DATA TO PROCESS:
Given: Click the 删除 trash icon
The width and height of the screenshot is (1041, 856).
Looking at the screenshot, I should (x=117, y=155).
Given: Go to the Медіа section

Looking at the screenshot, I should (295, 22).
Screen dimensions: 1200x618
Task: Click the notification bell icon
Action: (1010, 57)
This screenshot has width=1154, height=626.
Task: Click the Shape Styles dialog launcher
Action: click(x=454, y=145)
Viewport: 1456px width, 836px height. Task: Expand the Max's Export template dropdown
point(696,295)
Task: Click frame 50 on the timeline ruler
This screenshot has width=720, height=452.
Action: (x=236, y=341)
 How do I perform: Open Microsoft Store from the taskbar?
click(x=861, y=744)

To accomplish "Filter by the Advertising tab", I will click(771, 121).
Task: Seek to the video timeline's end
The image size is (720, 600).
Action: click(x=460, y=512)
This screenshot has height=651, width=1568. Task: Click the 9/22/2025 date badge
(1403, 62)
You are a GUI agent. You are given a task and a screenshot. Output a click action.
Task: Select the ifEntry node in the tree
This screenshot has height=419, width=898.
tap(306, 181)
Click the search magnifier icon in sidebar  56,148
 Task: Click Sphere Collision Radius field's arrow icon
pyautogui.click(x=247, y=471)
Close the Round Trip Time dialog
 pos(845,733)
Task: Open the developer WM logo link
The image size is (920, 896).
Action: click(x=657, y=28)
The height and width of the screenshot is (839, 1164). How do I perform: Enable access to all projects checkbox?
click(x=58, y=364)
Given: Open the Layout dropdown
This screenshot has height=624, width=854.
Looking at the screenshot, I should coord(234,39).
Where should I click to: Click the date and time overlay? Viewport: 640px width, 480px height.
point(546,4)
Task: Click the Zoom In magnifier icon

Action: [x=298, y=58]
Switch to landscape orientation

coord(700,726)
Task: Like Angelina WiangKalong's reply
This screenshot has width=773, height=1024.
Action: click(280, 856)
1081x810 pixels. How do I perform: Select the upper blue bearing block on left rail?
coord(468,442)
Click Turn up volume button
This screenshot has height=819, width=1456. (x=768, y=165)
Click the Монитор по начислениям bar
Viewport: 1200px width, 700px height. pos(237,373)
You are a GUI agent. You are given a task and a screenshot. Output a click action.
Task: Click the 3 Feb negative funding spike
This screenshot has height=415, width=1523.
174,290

WHAT YOU ARE ASKED TO DO:
The response must consist solely of the lines from the one with "Given: Open the Layout dropdown" through the end of the listing above, copied exactly; please include the first and the last.

RESPONSE TO THE EXERCISE:
Given: Open the Layout dropdown
This screenshot has height=624, width=854.
Looking at the screenshot, I should coord(234,39).
Where should I click to: Click the date and time overlay? Viewport: 640px width, 480px height.
point(546,4)
Task: Click the Zoom In magnifier icon

Action: [x=298, y=58]
Switch to landscape orientation

coord(700,726)
Task: Like Angelina WiangKalong's reply
This screenshot has width=773, height=1024.
Action: click(280, 856)
1081x810 pixels. How do I perform: Select the upper blue bearing block on left rail?
coord(468,442)
Click Turn up volume button
This screenshot has height=819, width=1456. (x=768, y=165)
Click the Монитор по начислениям bar
Viewport: 1200px width, 700px height. pos(237,373)
You are a GUI agent. You are given a task and a screenshot. Output a click action.
Task: Click the 3 Feb negative funding spike
This screenshot has height=415, width=1523.
174,290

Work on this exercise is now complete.